**MATERIAL TO PROCESS**
(begin)
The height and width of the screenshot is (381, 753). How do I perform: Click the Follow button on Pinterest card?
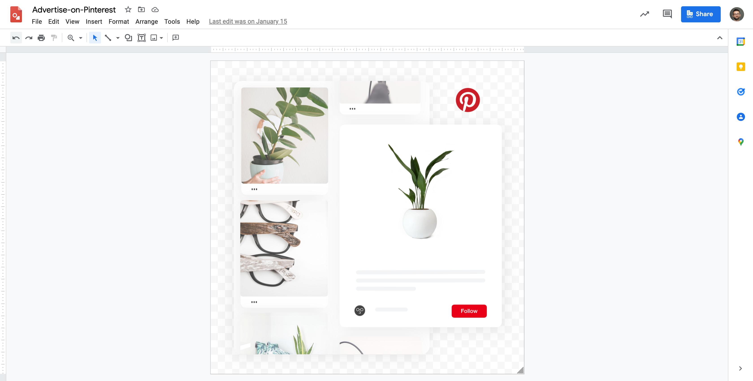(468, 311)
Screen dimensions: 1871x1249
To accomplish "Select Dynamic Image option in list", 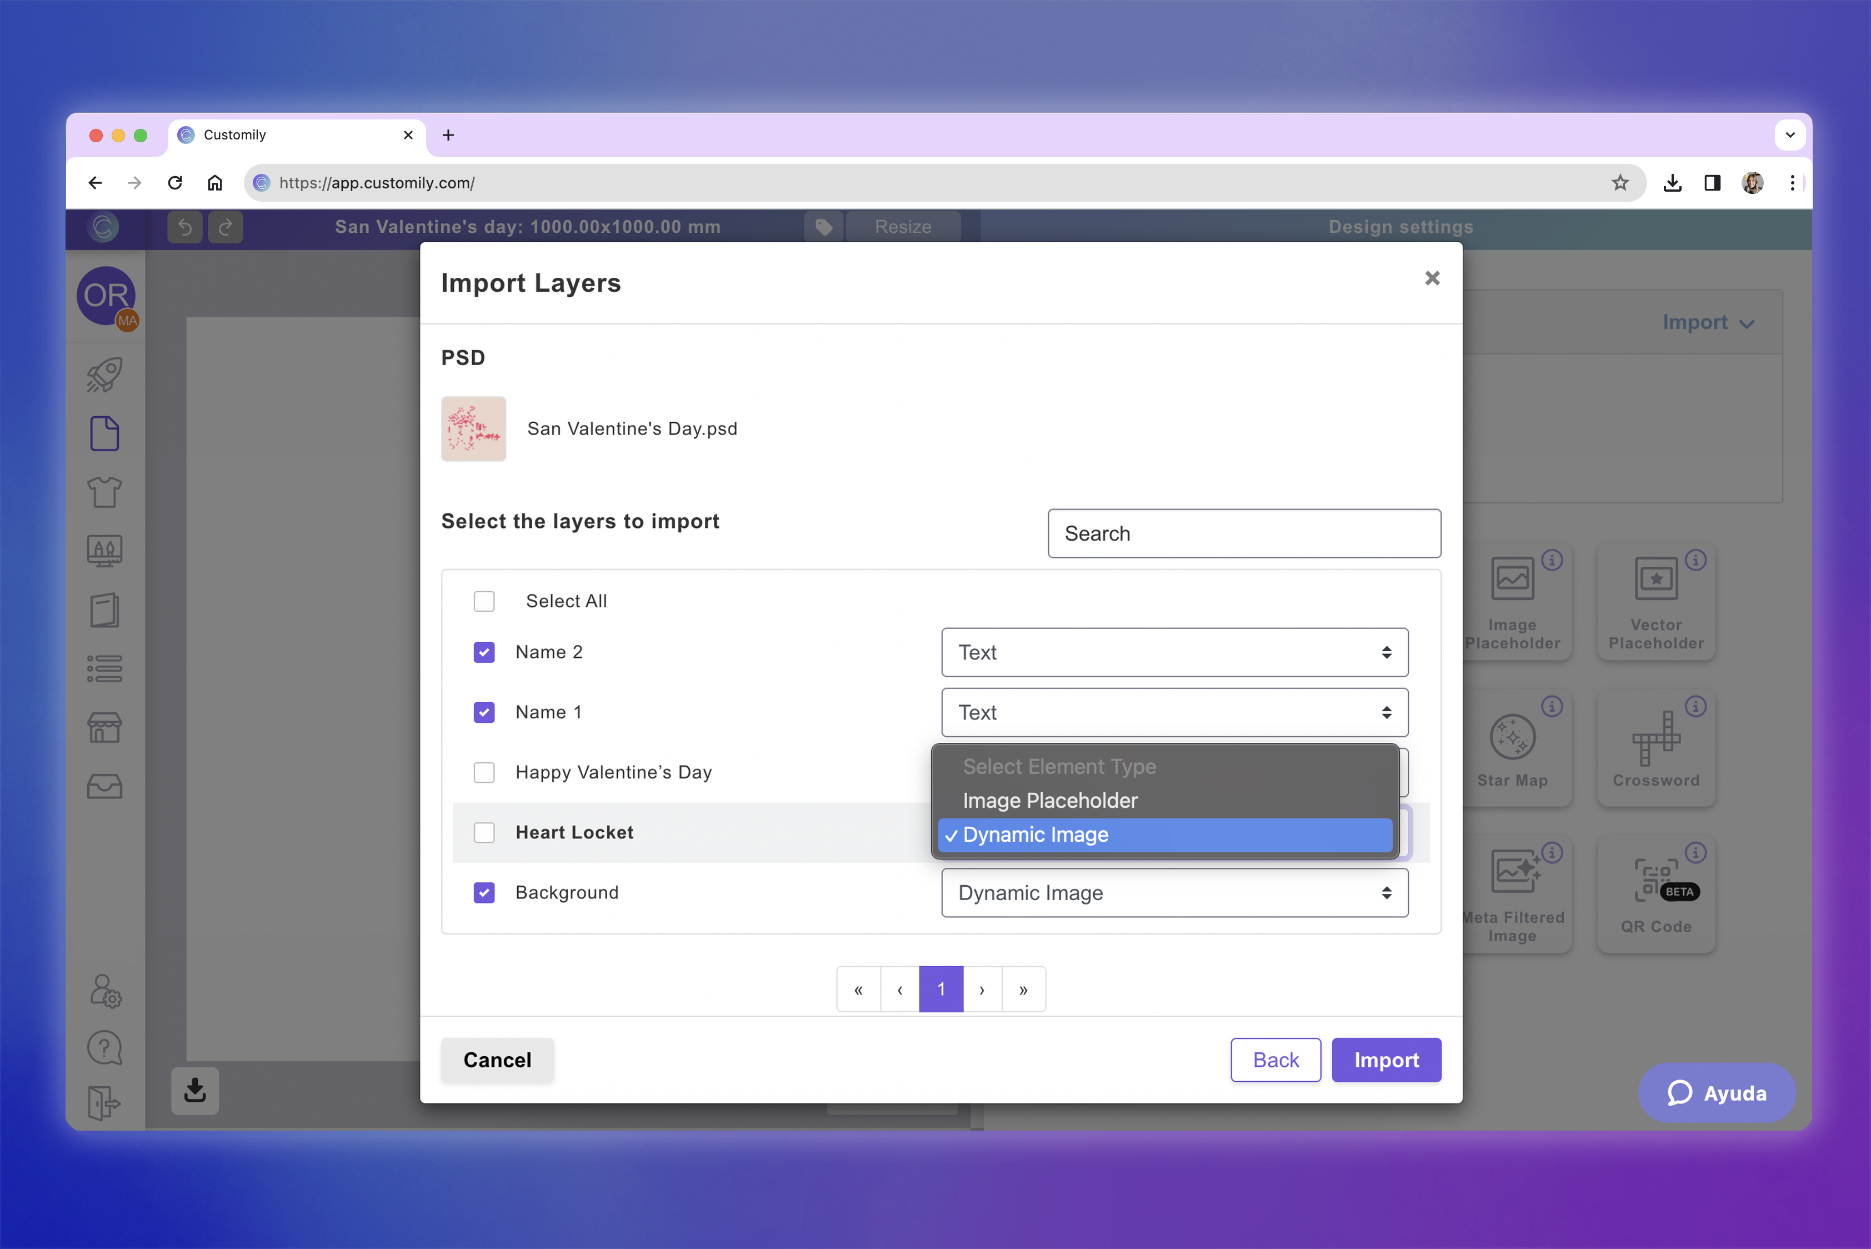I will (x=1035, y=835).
(end)
(begin)
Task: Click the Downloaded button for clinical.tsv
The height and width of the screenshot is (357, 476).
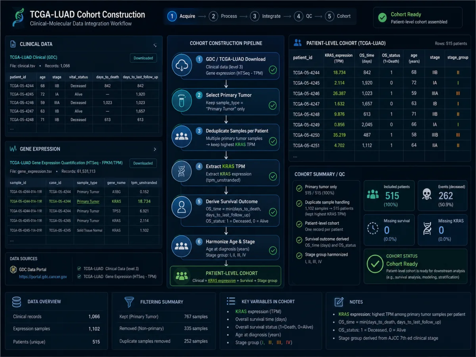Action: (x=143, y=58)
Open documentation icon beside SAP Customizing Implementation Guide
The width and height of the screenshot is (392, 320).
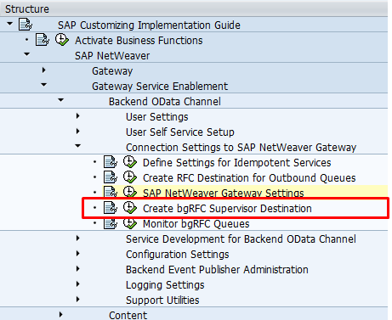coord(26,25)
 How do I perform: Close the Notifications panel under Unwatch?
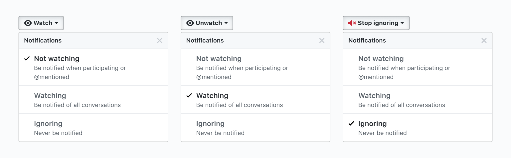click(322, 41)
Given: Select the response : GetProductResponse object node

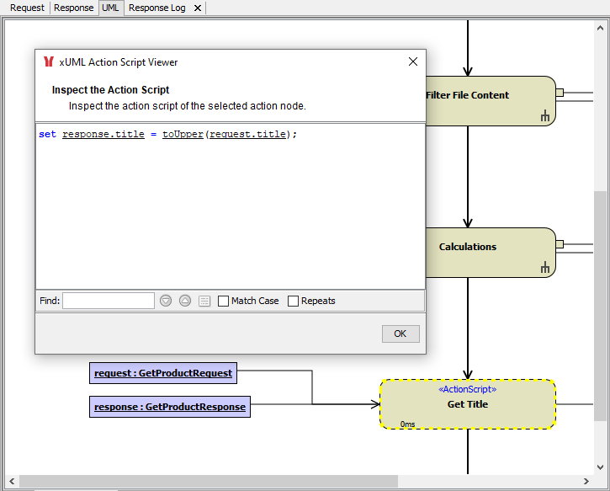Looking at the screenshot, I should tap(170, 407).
(end)
(begin)
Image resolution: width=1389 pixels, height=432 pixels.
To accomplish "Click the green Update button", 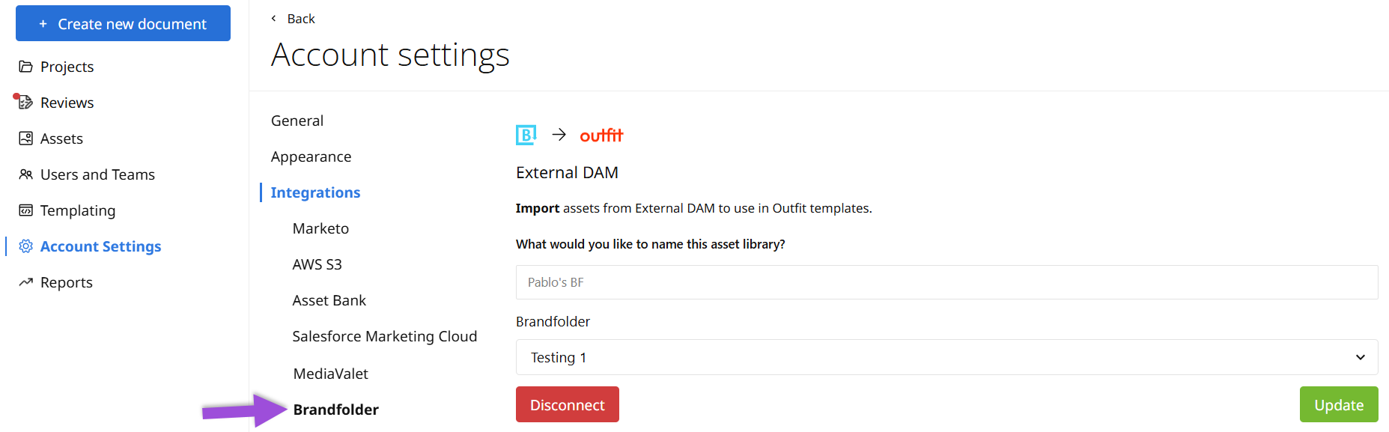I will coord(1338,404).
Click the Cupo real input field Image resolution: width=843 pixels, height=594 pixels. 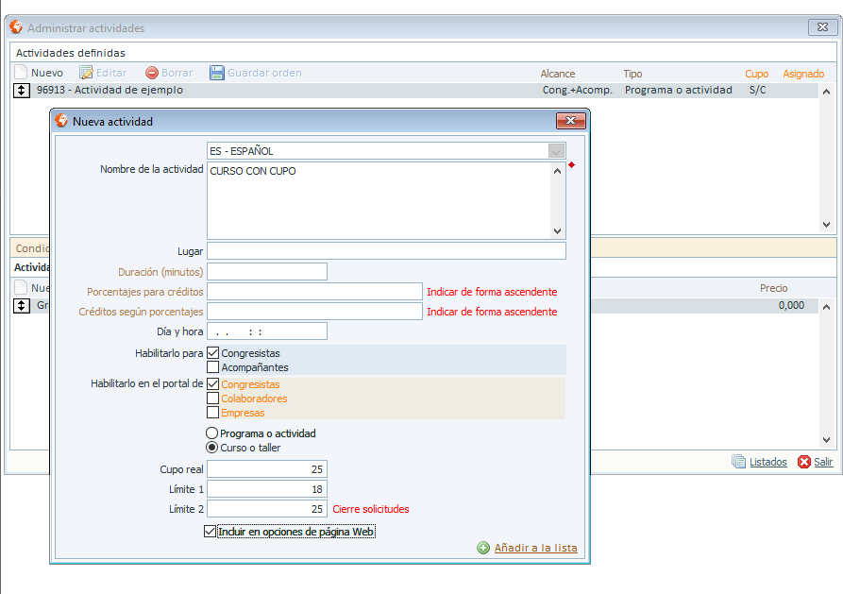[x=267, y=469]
(end)
**SHORT EXERCISE**
In the records from the line containing "Task: Click the" through the line containing "Looking at the", swap "Notifications" for "Alerts" and write out that stretch again with nothing else changed, omitting the pictures.

**TASK RESPONSE**
Task: Click the Downloaded button for clinical.tsv
The height and width of the screenshot is (357, 476).
Action: (x=143, y=58)
Open documentation icon beside SAP Customizing Implementation Guide
The width and height of the screenshot is (392, 320).
coord(26,25)
 How do I perform: Close the Alerts panel under Unwatch?
click(322, 41)
Given: Select the response : GetProductResponse object node

Looking at the screenshot, I should tap(170, 407).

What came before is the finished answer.